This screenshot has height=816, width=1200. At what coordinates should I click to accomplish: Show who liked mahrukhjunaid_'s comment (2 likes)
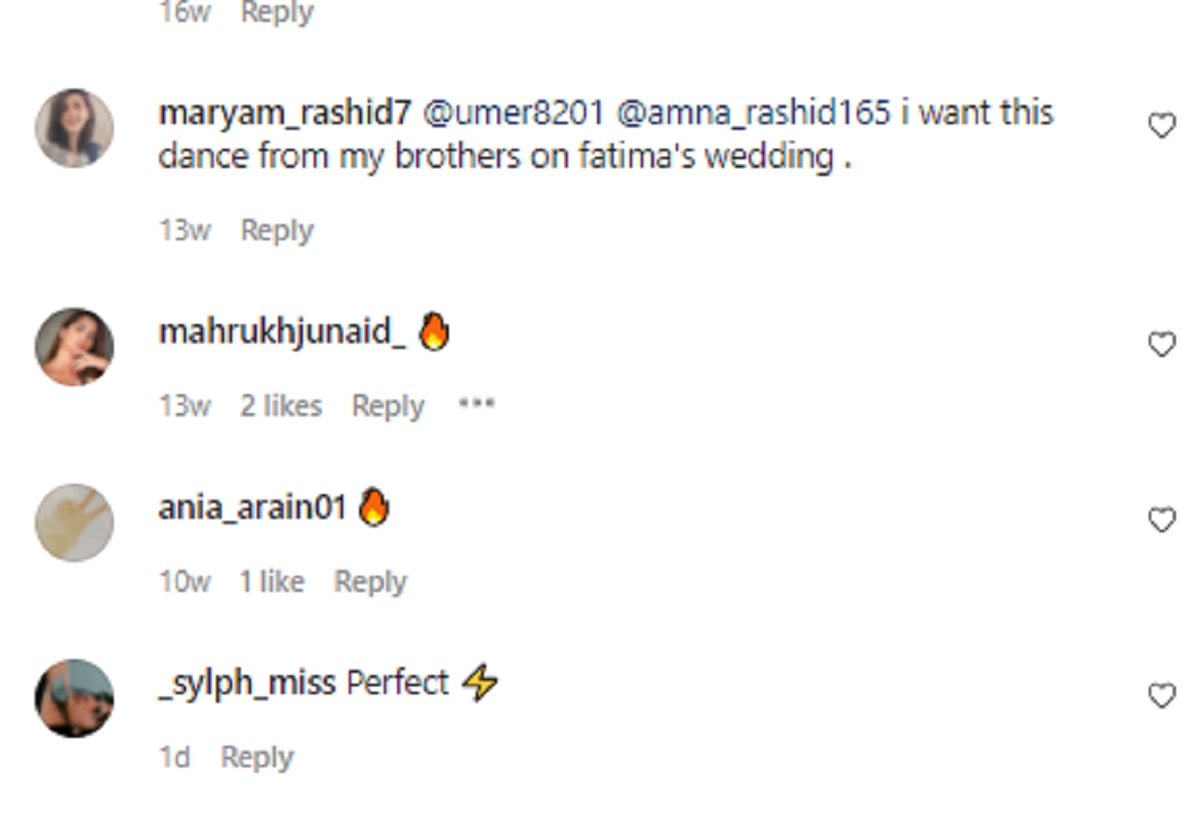point(281,406)
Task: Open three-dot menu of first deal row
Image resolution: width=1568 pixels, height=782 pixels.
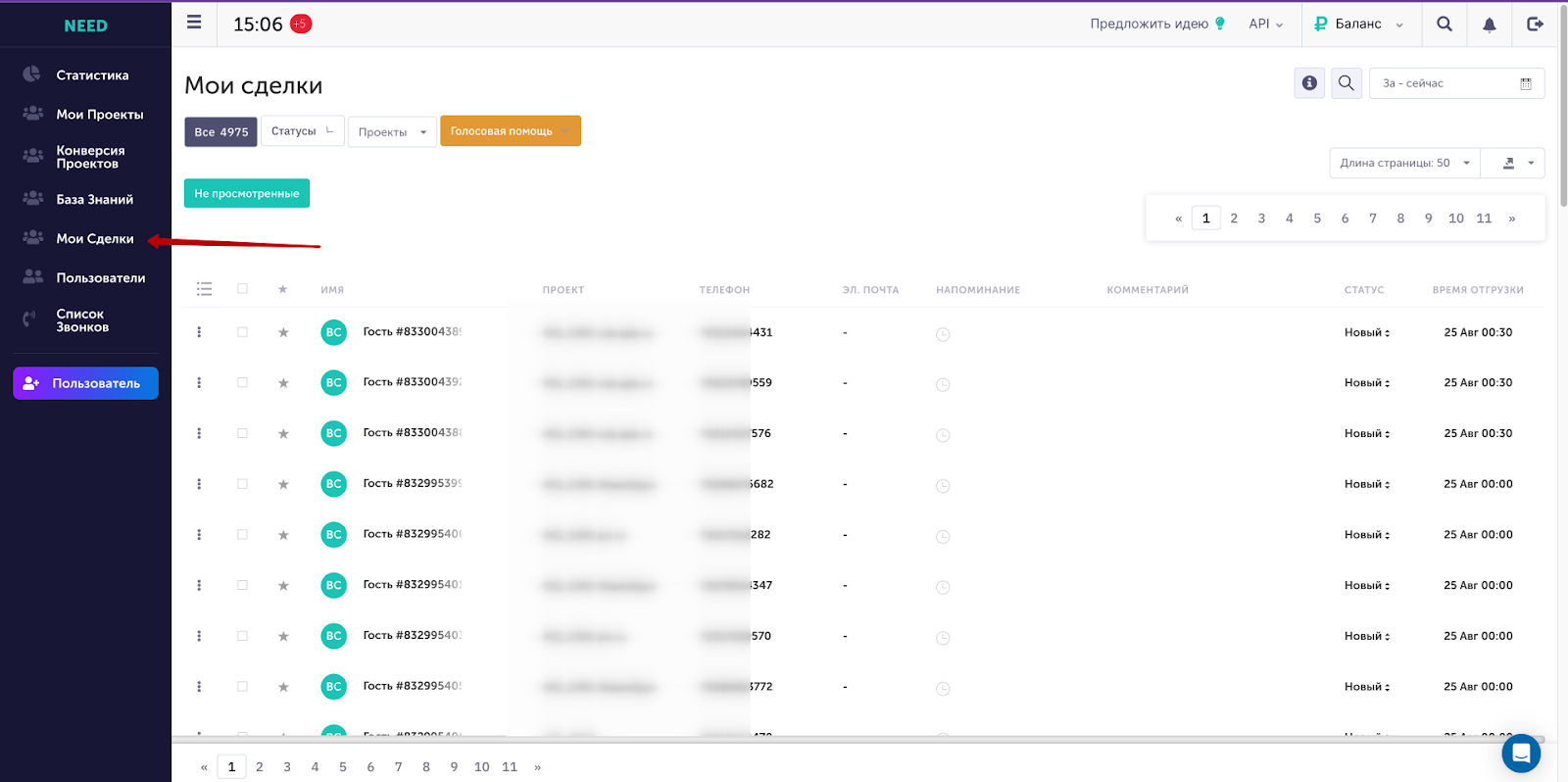Action: pos(199,332)
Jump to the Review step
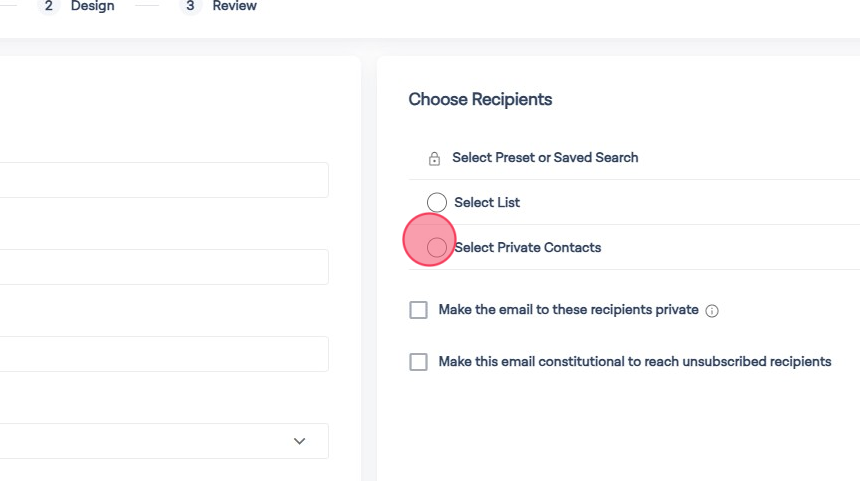Viewport: 860px width, 481px height. 234,6
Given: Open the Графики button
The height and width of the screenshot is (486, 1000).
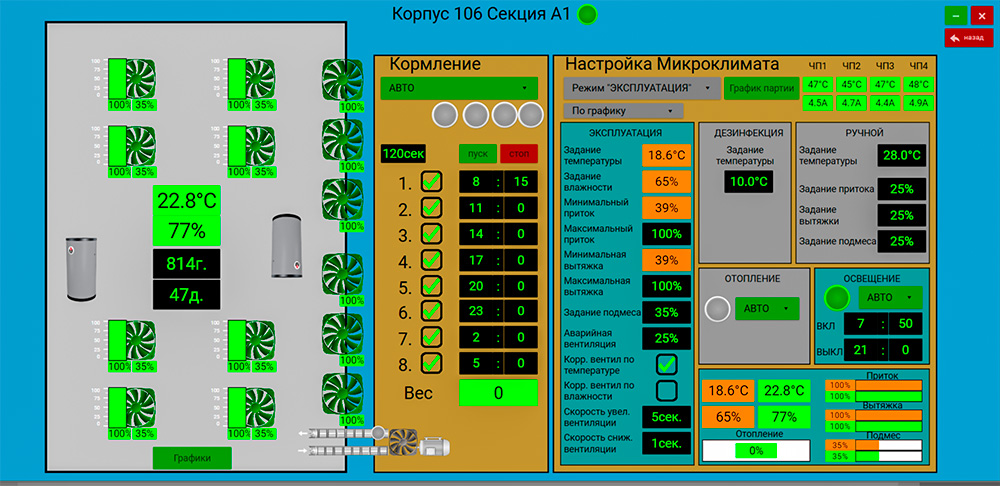Looking at the screenshot, I should point(192,458).
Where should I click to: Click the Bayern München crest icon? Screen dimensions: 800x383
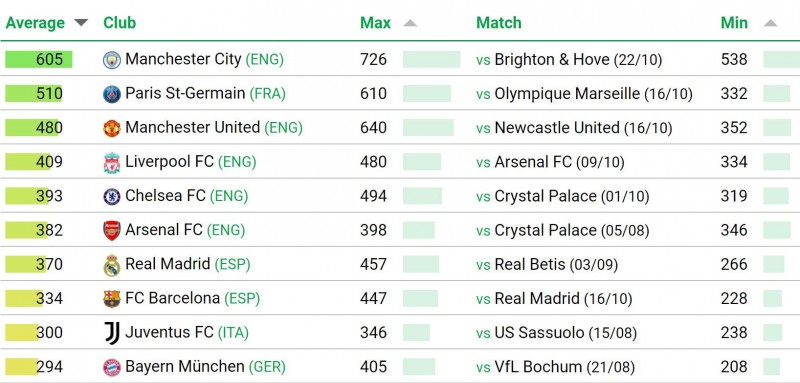click(112, 367)
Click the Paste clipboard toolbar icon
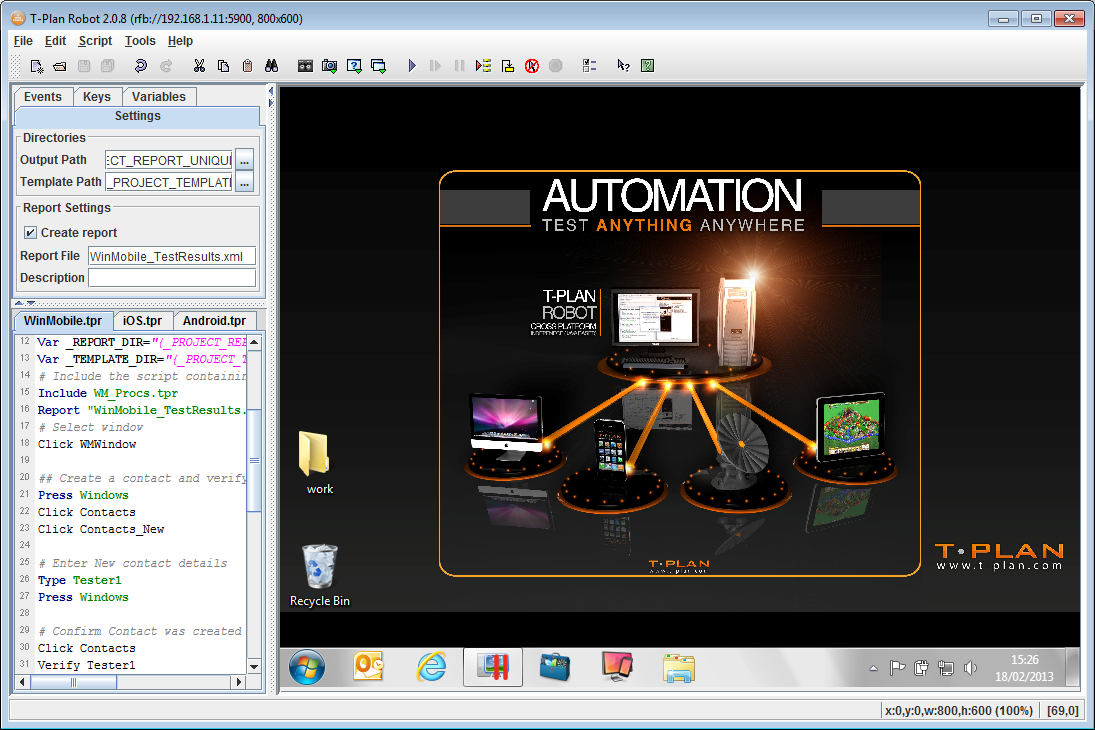The width and height of the screenshot is (1095, 730). pyautogui.click(x=247, y=66)
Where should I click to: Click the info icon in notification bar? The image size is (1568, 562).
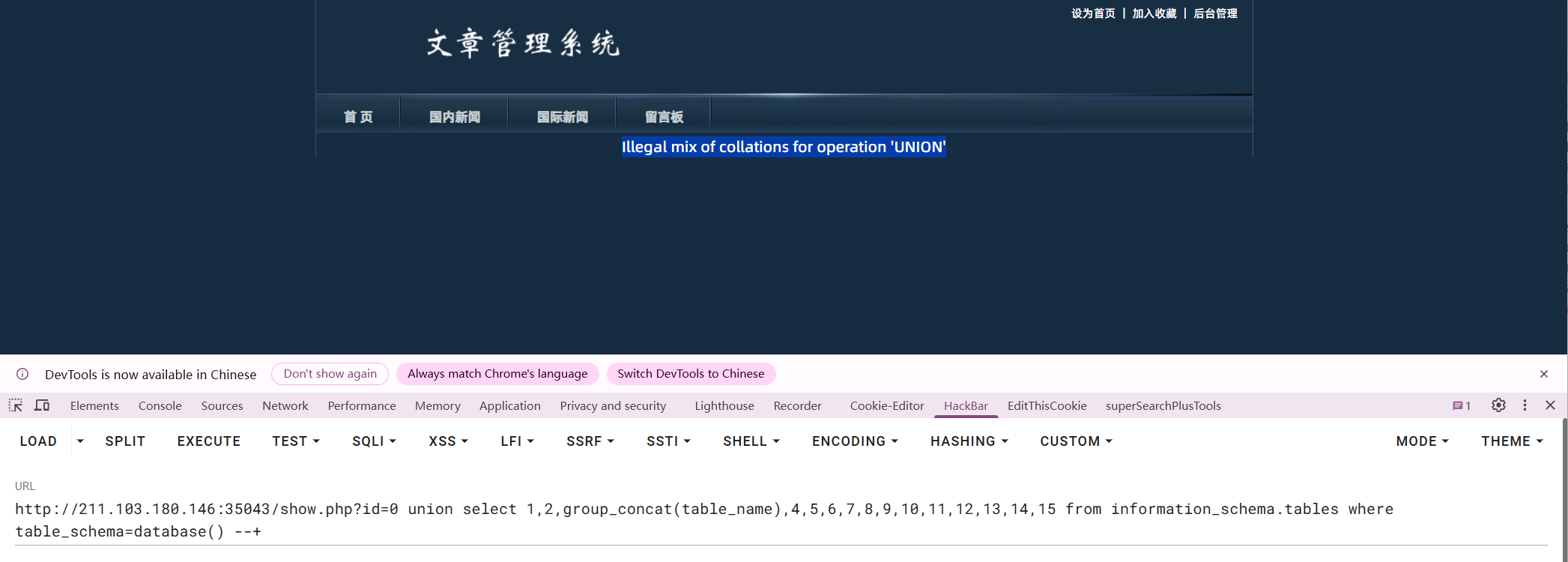click(22, 374)
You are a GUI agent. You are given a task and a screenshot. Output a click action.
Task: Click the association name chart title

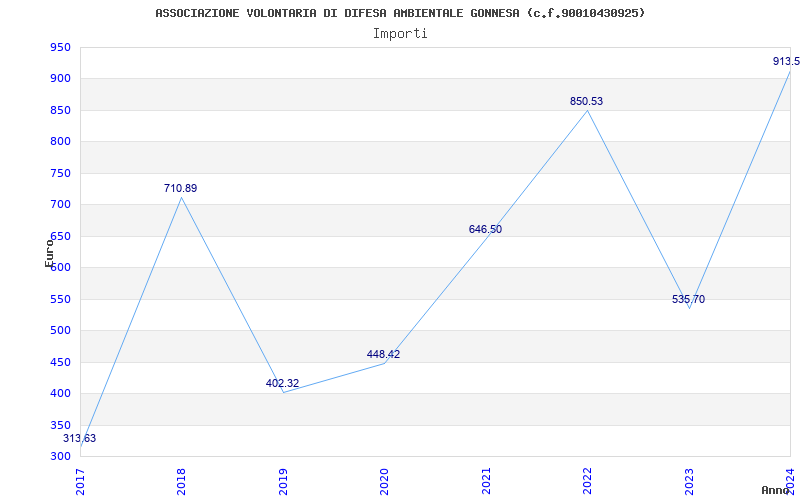[x=400, y=13]
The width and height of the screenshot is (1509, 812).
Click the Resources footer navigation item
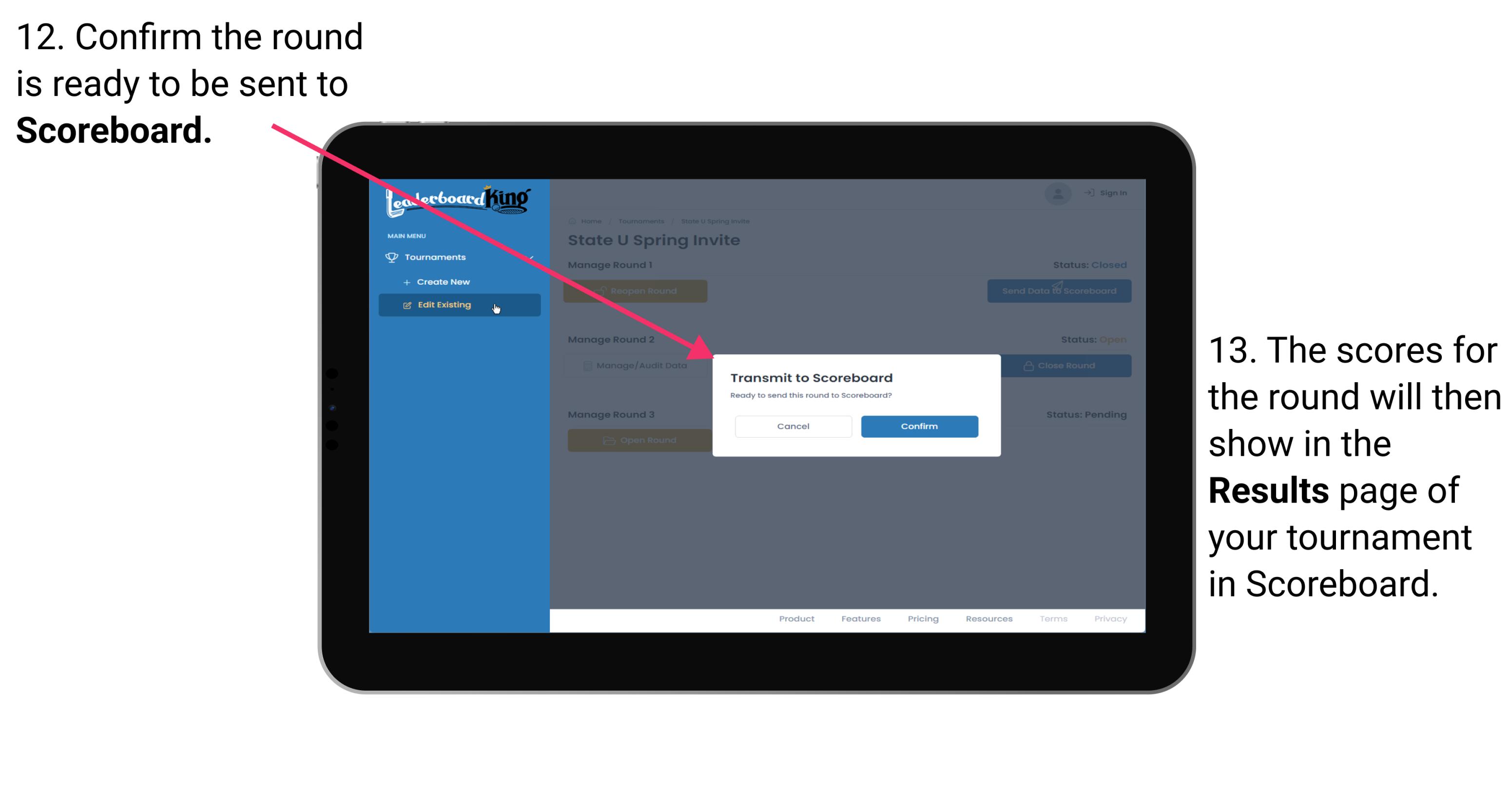[x=988, y=620]
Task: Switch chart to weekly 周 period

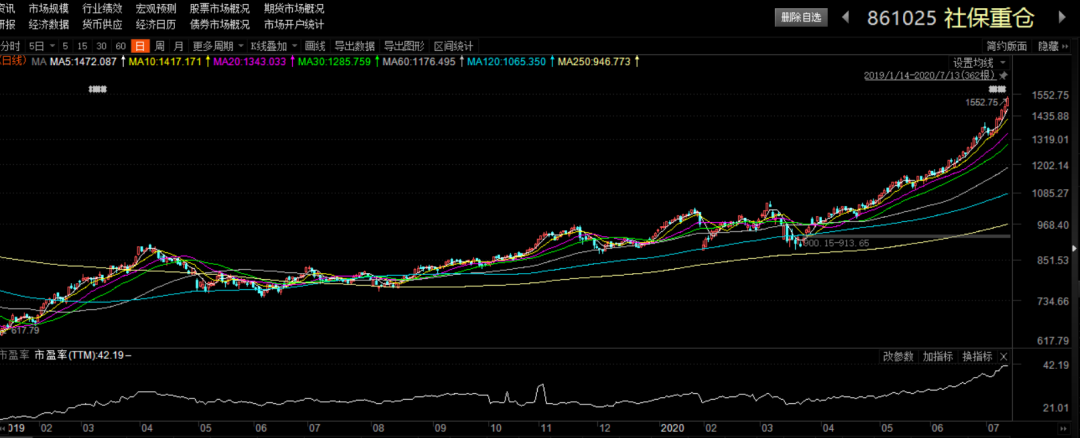Action: (x=159, y=46)
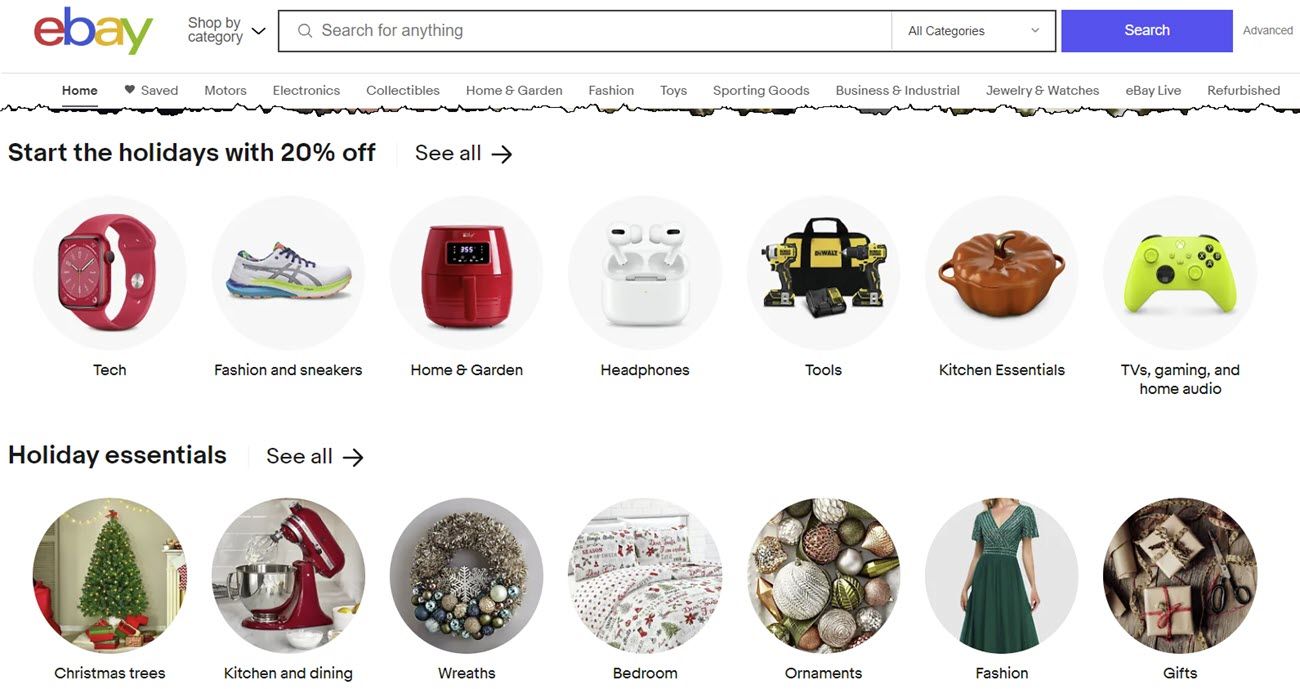Go to the Sporting Goods tab
Viewport: 1300px width, 689px height.
tap(761, 90)
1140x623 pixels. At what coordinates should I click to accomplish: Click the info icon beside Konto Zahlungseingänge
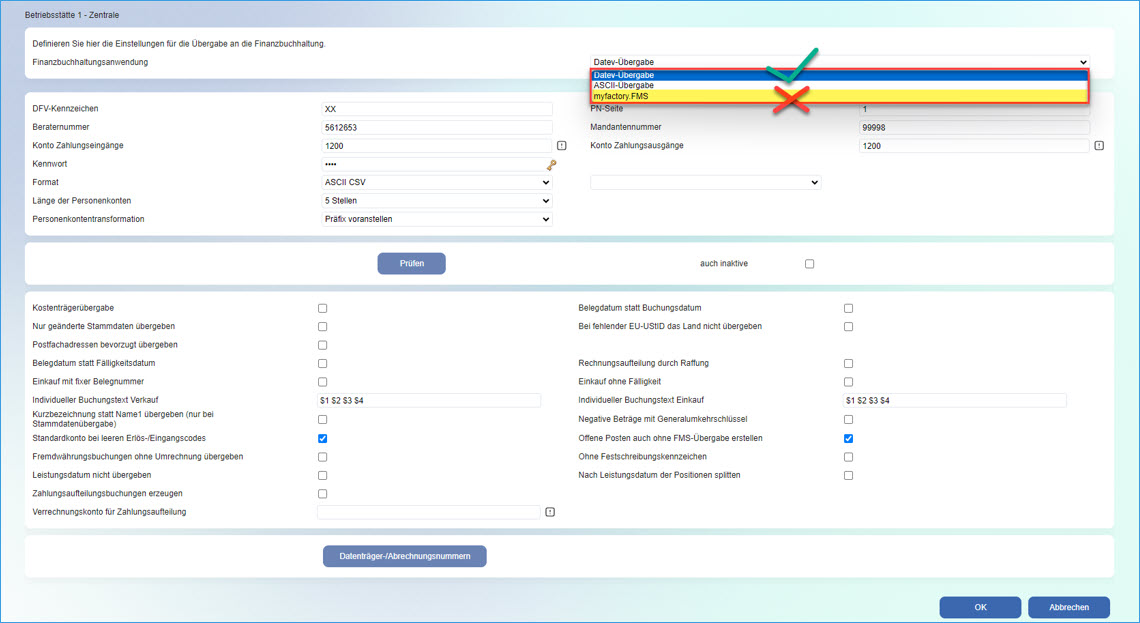pyautogui.click(x=560, y=146)
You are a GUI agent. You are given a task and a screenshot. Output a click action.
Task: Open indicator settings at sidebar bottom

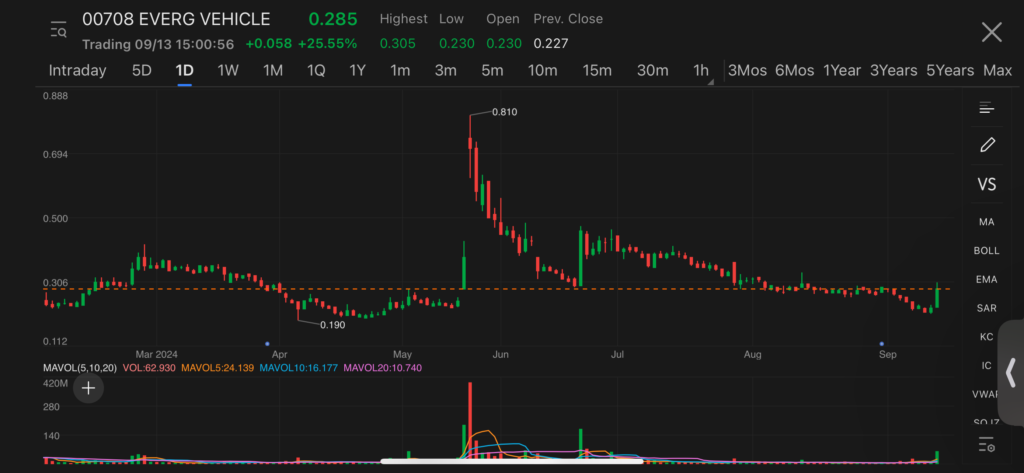(987, 445)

# # # # # # #

▶ **WORK ITEM**
The reply should contain all of the data above, word for word, with no pictures.

▶ **FINAL ANSWER**
This screenshot has height=816, width=1200. At what coordinates should I click to accomplish: Show who liked mahrukhjunaid_'s comment (2 likes)
point(281,406)
Task: Open three-dot menu of first deal row
Image resolution: width=1568 pixels, height=782 pixels.
Action: pos(199,332)
Jump to the Review step
Viewport: 860px width, 481px height. 234,6
Given: Open the Графики button
The height and width of the screenshot is (486, 1000).
Looking at the screenshot, I should point(192,458).
Where should I click to: Click the Bayern München crest icon? Screen dimensions: 800x383
click(112, 367)
Click the Paste clipboard toolbar icon
The width and height of the screenshot is (1095, 730). pyautogui.click(x=247, y=66)
Where should I click to: Click the info icon in notification bar? The image size is (1568, 562).
click(22, 374)
You are a GUI agent. You are given a task and a screenshot. Output a click action.
Task: Click the association name chart title

[x=400, y=13]
The width and height of the screenshot is (1509, 812).
Click the Resources footer navigation item
[x=988, y=620]
Task: Switch chart to weekly 周 period

Action: (x=159, y=46)
Go to the Sporting Goods tab
Viewport: 1300px width, 689px height.
tap(761, 90)
1140x623 pixels. At what coordinates should I click to accomplish: Click the info icon beside Konto Zahlungseingänge
pyautogui.click(x=560, y=146)
You are a GUI agent. You are given a task and a screenshot. Output a click action.
Task: Open indicator settings at sidebar bottom

(987, 445)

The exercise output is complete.